Вы ничем не обладаете, кроме доверия к вашему спутнику, - ни временем, ни представлением. Эта система доверия и неведения будит воображение. Вы не можете вспомнить какой-то воздух, какую-то оскомину: что-то напоминает вам ваше ощущение с великой степенью неопределенности, с неподтвержденной конкретностью… Вы погружаетесь в детство. Вас за руку ведут. Вы идете "в один дом" - перед вашими глазами встает такой "вообще дом" почему-то с маленькими колоннами, балконом, деревом, черт знает почему - не такие дома выстроены в вашем опыте, а представляете вы себе всю жизнь именно такой; он уцелел в одном лишь вашем мысленном взоре, на грани сна… Эта инфантильная неопределенность- романтична, даже романична, то есть откуда-то вычитана или вычтена. В вас выделяется позитивизм. Но вы подходите наконец к вашей цели и это именно такой дом и есть, даже какое-то подобие колонн… не то чтобы колонны, но все-таки… Напротив, за забором, и ночью строят: там рев бульдозера, слепой луч прожектора, как в зоне, растворяющийся в небесной черноте недостроенный небоскреб, грузинский СЭВ. Значит, по соседству с вашим огромным недостроенным современным опытом все же уцелел и этот домик, как младенческое воспоминание: то ли вы сами его помните, то ли вам мама рассказала. Вы идете "в один дом", "в одно славное семейство", и в вашем голом, вычитанном воображении - гостиная, картина, скатерть, вишневое варенье и размытые лица хозяев вокруг стола, выражающие сердечность и достоинство, свидетельствующие почему-то о любви именно к вам, - с чего бы это? И во всей этой приятной приблизительности на вопрос: "Куда же мы все-таки идем?" - особенно сладко увязает: "Нана - замечательная девушка". Это мнение подтверждает и встреченный по дороге еще один приятель: он присоединяется к нам. И хотя "замечательной" можно лишь стать, а девушкой надо быть, эта невеста заждалась именно вас.

Чего вы ждете?

Все оказывается таким. И даже еще более таким, чем вы себе несознательно воображали. Вас впускают. Неужто горничная?..
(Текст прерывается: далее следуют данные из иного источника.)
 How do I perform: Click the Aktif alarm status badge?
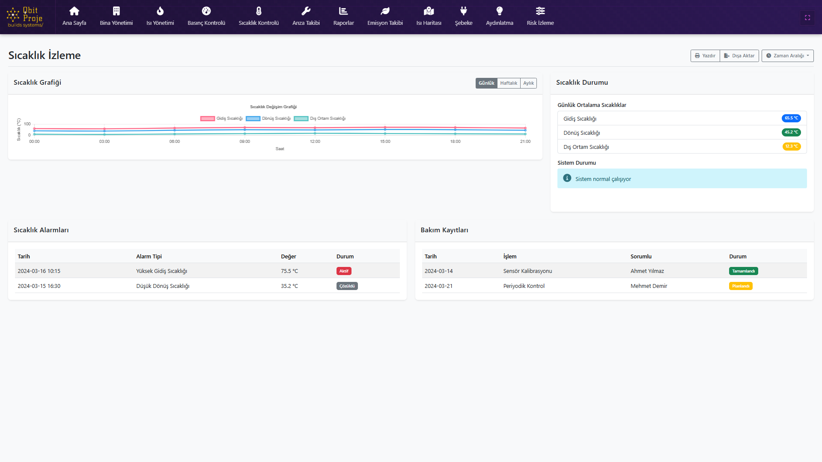coord(344,271)
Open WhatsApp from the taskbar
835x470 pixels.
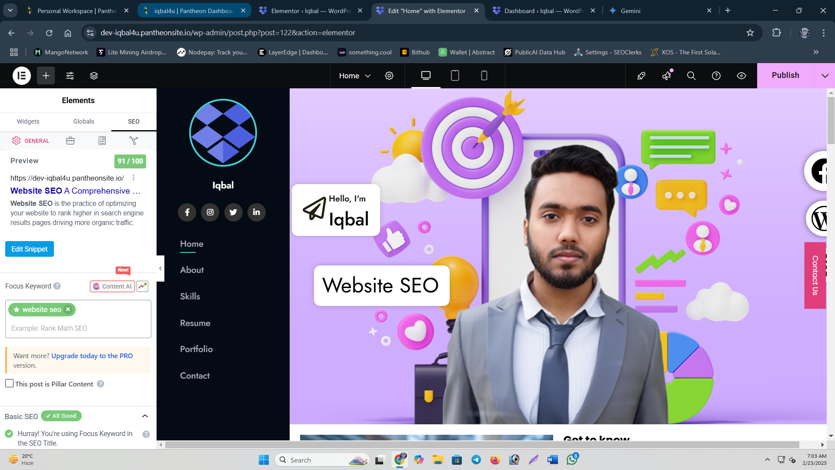(572, 460)
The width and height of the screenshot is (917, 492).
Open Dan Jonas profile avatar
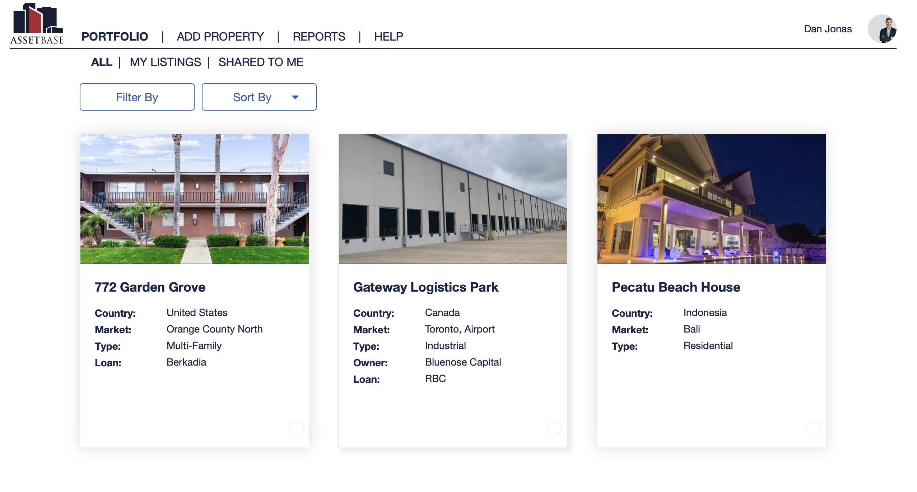881,29
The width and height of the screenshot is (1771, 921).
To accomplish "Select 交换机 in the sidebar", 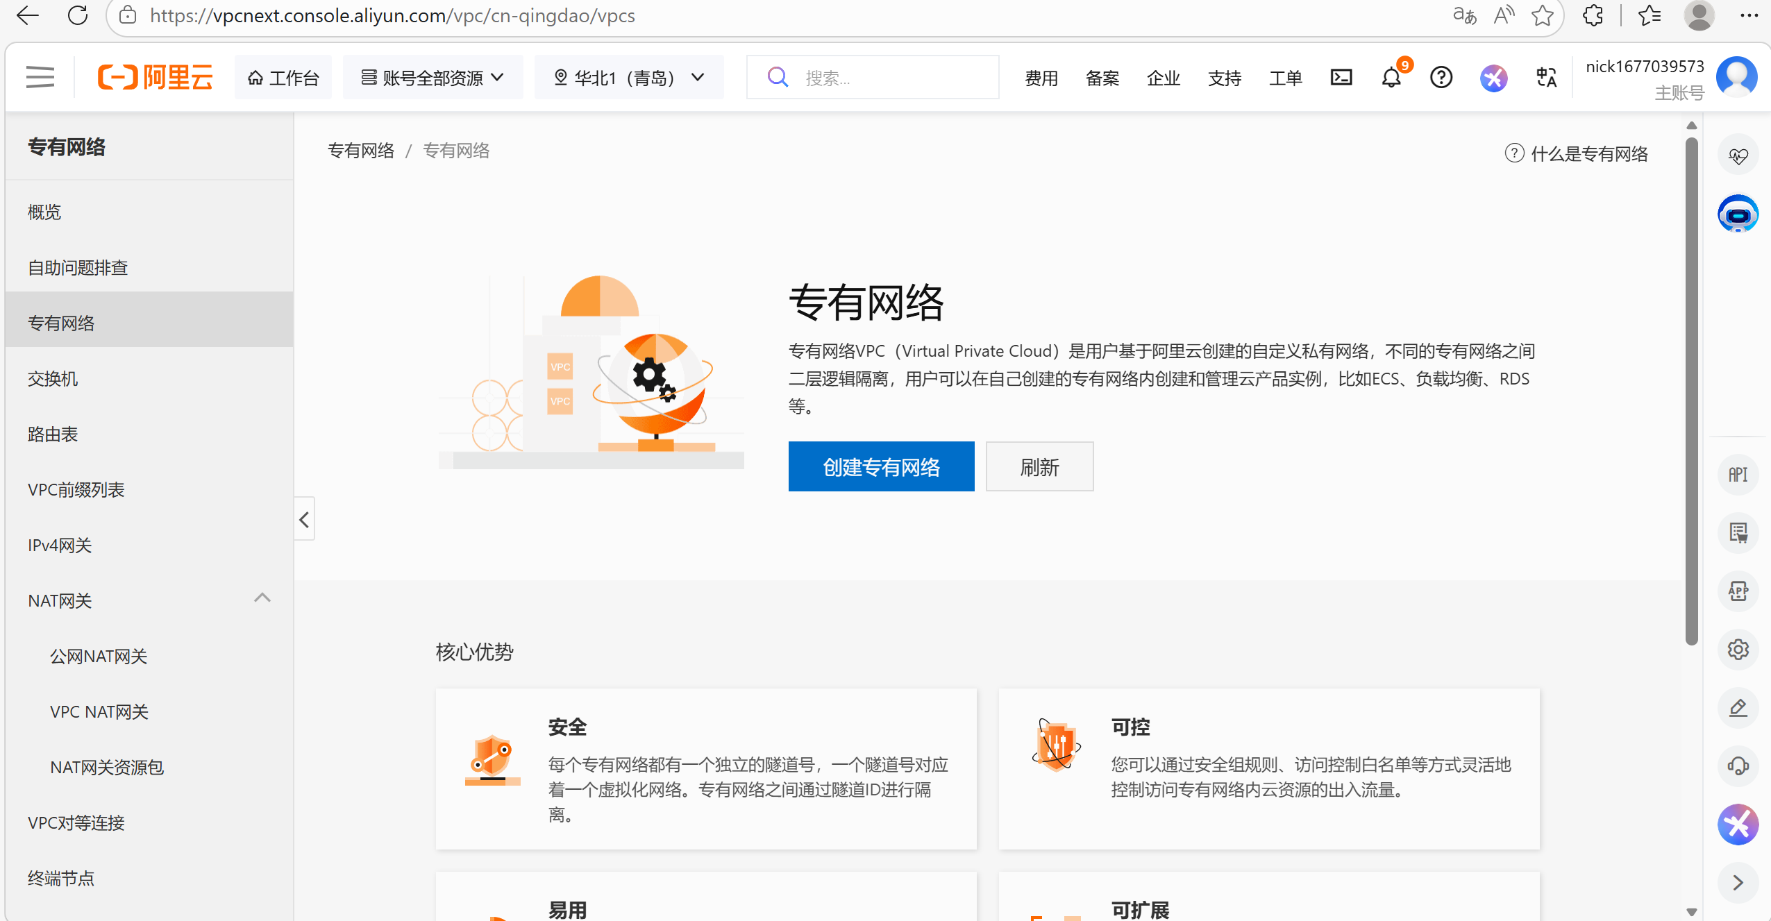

По маленькой лесенке вас проводят и оставляют в маленькой промежуточной комнате, где есть большое зеркало, и мягкие кресла, и прикрыты двери, ведущие вглубь. Комнатка не вполне ясного мне назначения - для прихожей слишком обставленная, для комнаты - нежилая. Сюда вынесено кое-что лишнее из дальнейших неведомых мне комнат: рояль, на котором нам будут играть, шкафы со случайными книгами, старинный письменный столик на трепетных ножках, на котором только и можно написать три строки на четвертушке бумаги - стол выдержит еще один почтовый поцелуй, и будто случайно лежащий именно здесь фотоальбом.